(Records for this task):
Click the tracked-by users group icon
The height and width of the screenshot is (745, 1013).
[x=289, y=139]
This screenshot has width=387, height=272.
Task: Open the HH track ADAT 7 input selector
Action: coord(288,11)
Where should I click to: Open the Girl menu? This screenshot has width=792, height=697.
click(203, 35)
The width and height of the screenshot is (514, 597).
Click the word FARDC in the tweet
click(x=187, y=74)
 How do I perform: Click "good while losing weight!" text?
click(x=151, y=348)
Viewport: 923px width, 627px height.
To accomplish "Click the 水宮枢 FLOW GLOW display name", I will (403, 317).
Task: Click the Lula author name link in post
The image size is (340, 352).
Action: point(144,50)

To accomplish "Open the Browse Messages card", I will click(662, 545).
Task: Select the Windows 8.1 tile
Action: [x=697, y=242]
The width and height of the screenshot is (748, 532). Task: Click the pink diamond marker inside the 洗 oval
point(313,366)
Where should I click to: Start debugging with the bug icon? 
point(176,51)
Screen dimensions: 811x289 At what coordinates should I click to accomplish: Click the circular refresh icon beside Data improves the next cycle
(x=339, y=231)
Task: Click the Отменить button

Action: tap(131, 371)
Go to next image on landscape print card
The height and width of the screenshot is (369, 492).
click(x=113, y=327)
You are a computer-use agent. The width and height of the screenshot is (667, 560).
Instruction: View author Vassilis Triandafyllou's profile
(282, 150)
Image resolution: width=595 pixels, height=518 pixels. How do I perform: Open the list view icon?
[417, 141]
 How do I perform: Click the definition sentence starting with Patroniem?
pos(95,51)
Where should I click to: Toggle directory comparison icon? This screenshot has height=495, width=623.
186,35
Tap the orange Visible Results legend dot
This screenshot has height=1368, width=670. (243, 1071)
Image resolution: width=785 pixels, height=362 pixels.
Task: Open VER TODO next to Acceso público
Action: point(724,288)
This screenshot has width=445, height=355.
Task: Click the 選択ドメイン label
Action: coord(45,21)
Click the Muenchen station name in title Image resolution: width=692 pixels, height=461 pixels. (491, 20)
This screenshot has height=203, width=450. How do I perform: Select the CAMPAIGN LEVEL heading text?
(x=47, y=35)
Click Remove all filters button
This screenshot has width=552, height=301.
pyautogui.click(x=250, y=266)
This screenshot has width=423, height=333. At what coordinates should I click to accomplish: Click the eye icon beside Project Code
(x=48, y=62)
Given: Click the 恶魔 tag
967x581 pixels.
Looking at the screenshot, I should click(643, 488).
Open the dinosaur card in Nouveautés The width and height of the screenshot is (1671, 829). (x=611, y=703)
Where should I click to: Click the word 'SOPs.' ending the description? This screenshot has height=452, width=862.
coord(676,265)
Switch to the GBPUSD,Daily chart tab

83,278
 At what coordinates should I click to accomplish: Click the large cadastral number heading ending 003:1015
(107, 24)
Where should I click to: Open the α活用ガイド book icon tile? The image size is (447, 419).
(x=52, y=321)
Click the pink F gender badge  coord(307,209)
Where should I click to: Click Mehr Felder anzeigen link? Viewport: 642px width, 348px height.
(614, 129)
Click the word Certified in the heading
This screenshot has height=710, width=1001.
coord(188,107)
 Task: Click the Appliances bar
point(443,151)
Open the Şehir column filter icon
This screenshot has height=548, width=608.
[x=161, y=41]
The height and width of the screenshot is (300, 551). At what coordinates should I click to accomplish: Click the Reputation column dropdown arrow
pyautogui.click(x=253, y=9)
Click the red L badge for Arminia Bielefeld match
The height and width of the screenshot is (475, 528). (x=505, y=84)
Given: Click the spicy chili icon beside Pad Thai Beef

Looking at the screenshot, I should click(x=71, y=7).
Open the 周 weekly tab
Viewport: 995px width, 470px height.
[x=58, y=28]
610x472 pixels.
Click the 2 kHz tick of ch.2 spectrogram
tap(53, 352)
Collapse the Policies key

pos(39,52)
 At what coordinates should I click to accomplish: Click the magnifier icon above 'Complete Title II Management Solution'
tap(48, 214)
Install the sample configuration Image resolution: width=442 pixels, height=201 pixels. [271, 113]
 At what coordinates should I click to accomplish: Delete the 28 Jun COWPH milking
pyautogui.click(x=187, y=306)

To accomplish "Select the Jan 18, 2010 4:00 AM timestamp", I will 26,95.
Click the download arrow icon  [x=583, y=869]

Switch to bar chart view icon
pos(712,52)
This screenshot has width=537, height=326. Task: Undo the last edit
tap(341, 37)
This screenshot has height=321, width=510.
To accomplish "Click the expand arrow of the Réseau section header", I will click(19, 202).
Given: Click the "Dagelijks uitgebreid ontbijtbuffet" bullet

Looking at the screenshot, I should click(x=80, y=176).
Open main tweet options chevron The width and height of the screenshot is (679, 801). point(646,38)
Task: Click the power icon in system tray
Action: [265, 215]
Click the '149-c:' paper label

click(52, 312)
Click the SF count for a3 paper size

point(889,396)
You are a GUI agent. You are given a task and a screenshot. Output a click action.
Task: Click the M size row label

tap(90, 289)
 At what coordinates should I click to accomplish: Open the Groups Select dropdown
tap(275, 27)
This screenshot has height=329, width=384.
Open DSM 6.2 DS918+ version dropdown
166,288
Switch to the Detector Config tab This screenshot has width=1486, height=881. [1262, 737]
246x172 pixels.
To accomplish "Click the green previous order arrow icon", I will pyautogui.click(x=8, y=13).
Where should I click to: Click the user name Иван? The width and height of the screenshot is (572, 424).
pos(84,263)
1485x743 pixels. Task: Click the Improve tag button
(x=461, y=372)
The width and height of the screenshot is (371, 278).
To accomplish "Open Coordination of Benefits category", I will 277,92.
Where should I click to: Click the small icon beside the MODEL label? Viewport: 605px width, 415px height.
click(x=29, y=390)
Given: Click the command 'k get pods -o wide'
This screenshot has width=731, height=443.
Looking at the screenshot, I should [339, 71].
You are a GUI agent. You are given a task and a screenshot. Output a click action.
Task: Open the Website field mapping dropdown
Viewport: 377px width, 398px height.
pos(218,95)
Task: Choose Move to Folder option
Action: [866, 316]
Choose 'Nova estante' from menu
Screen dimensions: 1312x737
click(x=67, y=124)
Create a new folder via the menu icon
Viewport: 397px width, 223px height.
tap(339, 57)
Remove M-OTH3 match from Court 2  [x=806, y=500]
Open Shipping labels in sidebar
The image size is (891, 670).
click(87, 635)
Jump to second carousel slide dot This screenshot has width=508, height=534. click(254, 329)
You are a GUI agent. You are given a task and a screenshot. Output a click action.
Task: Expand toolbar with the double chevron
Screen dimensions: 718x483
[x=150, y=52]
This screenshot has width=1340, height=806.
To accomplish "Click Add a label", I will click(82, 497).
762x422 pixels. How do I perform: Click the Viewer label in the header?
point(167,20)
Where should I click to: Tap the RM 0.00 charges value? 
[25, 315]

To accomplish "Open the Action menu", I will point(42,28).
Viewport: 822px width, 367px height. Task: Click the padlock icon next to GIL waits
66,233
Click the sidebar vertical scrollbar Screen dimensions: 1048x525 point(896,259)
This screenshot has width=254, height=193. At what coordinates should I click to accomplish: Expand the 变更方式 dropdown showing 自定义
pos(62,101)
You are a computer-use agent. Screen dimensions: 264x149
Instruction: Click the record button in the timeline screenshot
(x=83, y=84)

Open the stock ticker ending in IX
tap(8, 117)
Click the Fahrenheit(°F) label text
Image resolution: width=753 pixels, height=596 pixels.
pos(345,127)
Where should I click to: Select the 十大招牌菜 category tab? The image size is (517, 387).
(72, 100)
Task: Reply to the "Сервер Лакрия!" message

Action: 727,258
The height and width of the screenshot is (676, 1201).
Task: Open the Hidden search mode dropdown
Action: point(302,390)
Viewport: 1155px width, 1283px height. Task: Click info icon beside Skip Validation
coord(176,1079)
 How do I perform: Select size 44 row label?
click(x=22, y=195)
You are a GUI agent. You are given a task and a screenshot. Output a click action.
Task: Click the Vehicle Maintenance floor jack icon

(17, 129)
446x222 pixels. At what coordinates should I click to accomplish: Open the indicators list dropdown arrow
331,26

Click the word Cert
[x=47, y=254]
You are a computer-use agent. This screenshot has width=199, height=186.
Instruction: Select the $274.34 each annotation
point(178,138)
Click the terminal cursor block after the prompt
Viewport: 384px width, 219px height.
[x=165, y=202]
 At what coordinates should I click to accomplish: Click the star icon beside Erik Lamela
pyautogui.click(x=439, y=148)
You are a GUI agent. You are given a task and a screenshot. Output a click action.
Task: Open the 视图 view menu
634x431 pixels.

(Your assignment): What are the lines above, starting at the one with "Given: Click the spicy" and ending at the one with "This screenshot has height=329, width=384."? Give them again exactly, and only them.

(Written solution):
Given: Click the spicy chili icon beside Pad Thai Beef

Looking at the screenshot, I should click(x=71, y=7).
Open the 周 weekly tab
Viewport: 995px width, 470px height.
[x=58, y=28]
610x472 pixels.
Click the 2 kHz tick of ch.2 spectrogram
tap(53, 352)
Collapse the Policies key

pos(39,52)
 At what coordinates should I click to accomplish: Click the magnifier icon above 'Complete Title II Management Solution'
tap(48, 214)
Install the sample configuration Image resolution: width=442 pixels, height=201 pixels. [271, 113]
 At what coordinates should I click to accomplish: Delete the 28 Jun COWPH milking
pyautogui.click(x=187, y=306)

To accomplish "Select the Jan 18, 2010 4:00 AM timestamp", I will 26,95.
Click the download arrow icon  [x=583, y=869]

Switch to bar chart view icon
pos(712,52)
This screenshot has width=537, height=326. Task: Undo the last edit
tap(341, 37)
This screenshot has height=321, width=510.
To accomplish "Click the expand arrow of the Réseau section header", I will click(19, 202).
Given: Click the "Dagelijks uitgebreid ontbijtbuffet" bullet

Looking at the screenshot, I should click(x=80, y=176).
Open main tweet options chevron The width and height of the screenshot is (679, 801). point(646,38)
Task: Click the power icon in system tray
Action: [265, 215]
Click the '149-c:' paper label

click(52, 312)
Click the SF count for a3 paper size

point(889,396)
You are a GUI agent. You are given a task and a screenshot. Output a click action.
Task: Click the M size row label

tap(90, 289)
 At what coordinates should I click to accomplish: Open the Groups Select dropdown
tap(275, 27)
This screenshot has height=329, width=384.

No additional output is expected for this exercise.